## TEXT EXCERPT
_ _ _

First point: You could also perform a weighted average of the proportion of female instructors at the three schools (e.g. if A has ten times as many total instructors as B and C combined, one might argue that it should count more heavily). For example, $(n_{A}\times 0.23 + n_{B}\times 0.56 + n_{C} \times 0.8)/(n_{A} + n_{B} + n_{C})$. If the total number of instructors at each institution is the same size, then the weighted average reduces to the simple arithmetic mean as in your example.

Second point: If you recall that for Bernoulli distribution, the variance is determined by $p$ (the proportion), as in $\sigma^{2}_{p}=p(1-p)$, so that $\sigma_{p}=\sqrt{p(1-p)}$, and $\sigma_{\hat{p}}=\sqrt{p(1-p)/n}$ (where $n = n_{A} + n_{B} + n_{C}$), one could readily generate a CI (say $\hat{p} \pm z_{\alpha/2}\sigma_{\hat{p}}$) under the assumption that A, B, and C are all drawn from the same population.

_ _ _

## TASKS TO PERFORM
1. List every proportion of female instructors that the statistics excerpt plugs into its weighted-average formula.
2. From the entries, copy verbatim the part that opens with the line containing "This screenshot has width=663, height=449." and closes with the line containing "Viewport: 495px width, 310px", including both of those lines. Leave out the pictures.
The entries that come next are unrelated to the statistics excerpt.

## ENTRIES PROVIDED
_ _ _

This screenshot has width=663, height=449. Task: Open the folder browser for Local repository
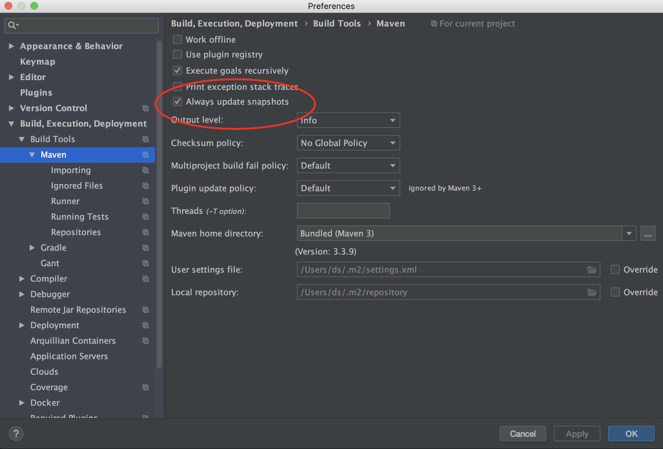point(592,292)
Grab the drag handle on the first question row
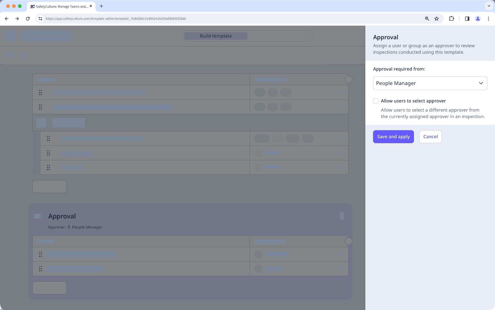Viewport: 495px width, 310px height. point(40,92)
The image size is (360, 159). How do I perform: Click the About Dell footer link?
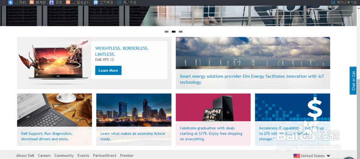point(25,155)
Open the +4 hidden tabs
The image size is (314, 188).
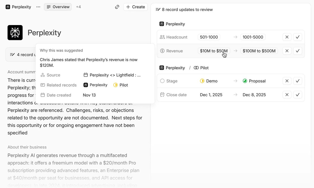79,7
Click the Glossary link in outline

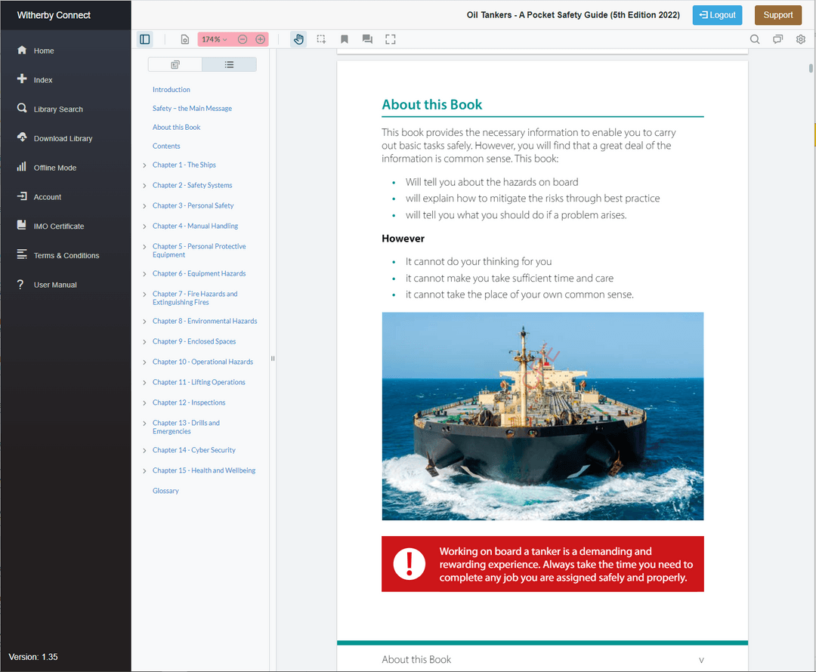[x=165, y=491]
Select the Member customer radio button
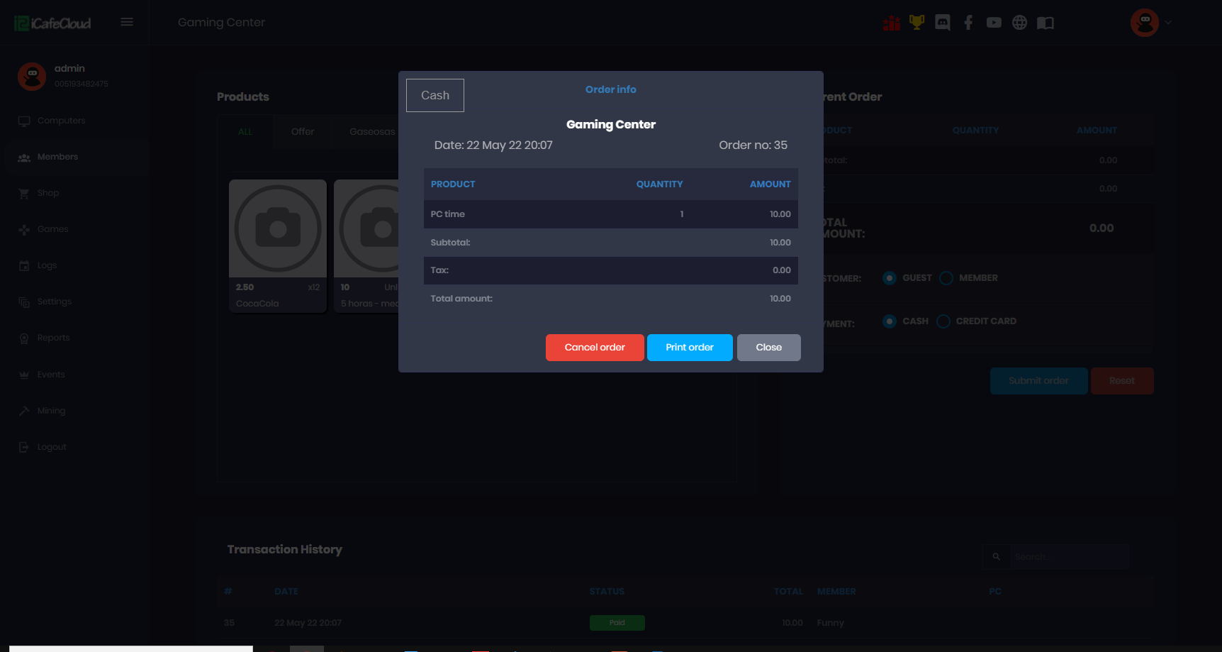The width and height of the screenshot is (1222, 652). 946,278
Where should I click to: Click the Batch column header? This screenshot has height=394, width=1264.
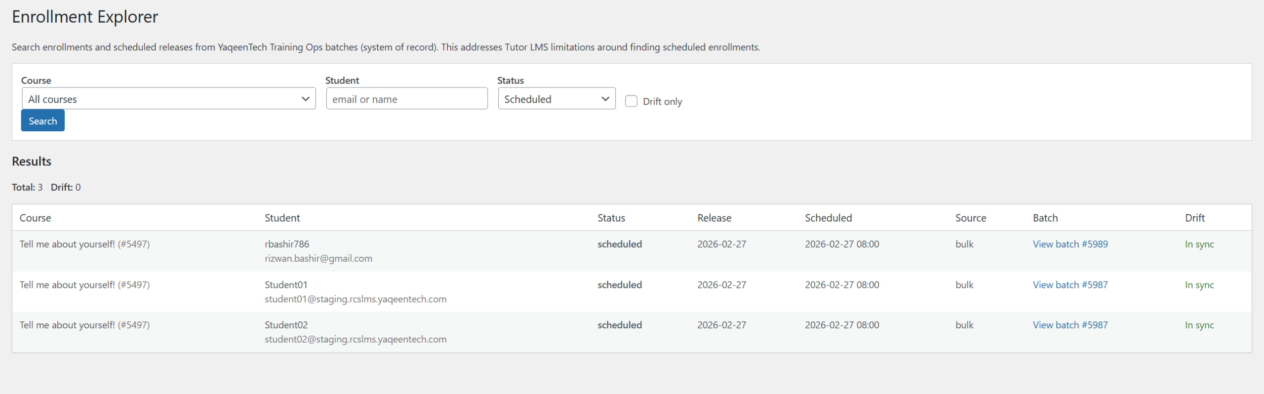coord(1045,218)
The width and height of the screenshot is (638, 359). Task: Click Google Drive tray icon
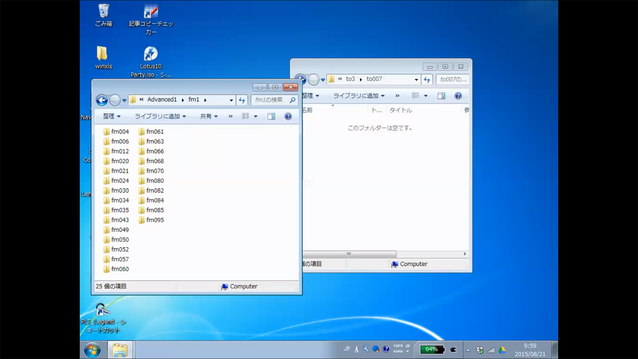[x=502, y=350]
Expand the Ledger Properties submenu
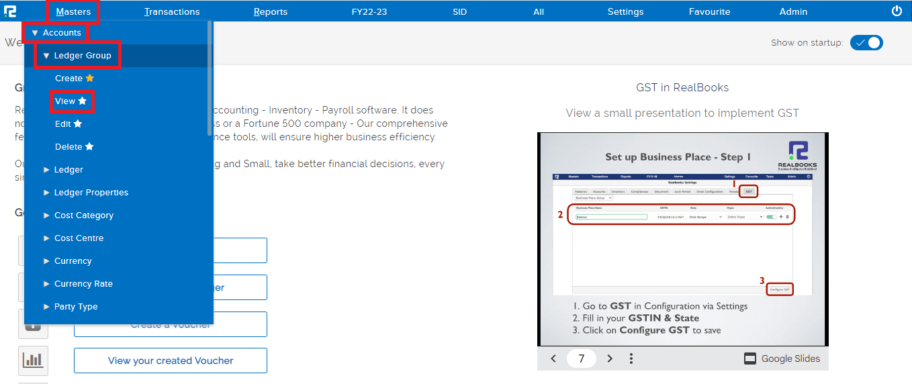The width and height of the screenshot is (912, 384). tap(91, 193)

_ _ _

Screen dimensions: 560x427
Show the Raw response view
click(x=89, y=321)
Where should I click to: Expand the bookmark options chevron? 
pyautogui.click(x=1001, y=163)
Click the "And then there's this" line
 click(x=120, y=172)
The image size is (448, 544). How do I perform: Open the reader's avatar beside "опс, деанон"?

_ _ _

## TASK-BY-TASK RESULTS
1. 0.23, 0.56, 0.8

2.
This screenshot has width=663, height=449. Task: Open the folder browser for Local repository
point(592,292)
Grab the drag handle on the first question row
Viewport: 495px width, 310px height. point(40,92)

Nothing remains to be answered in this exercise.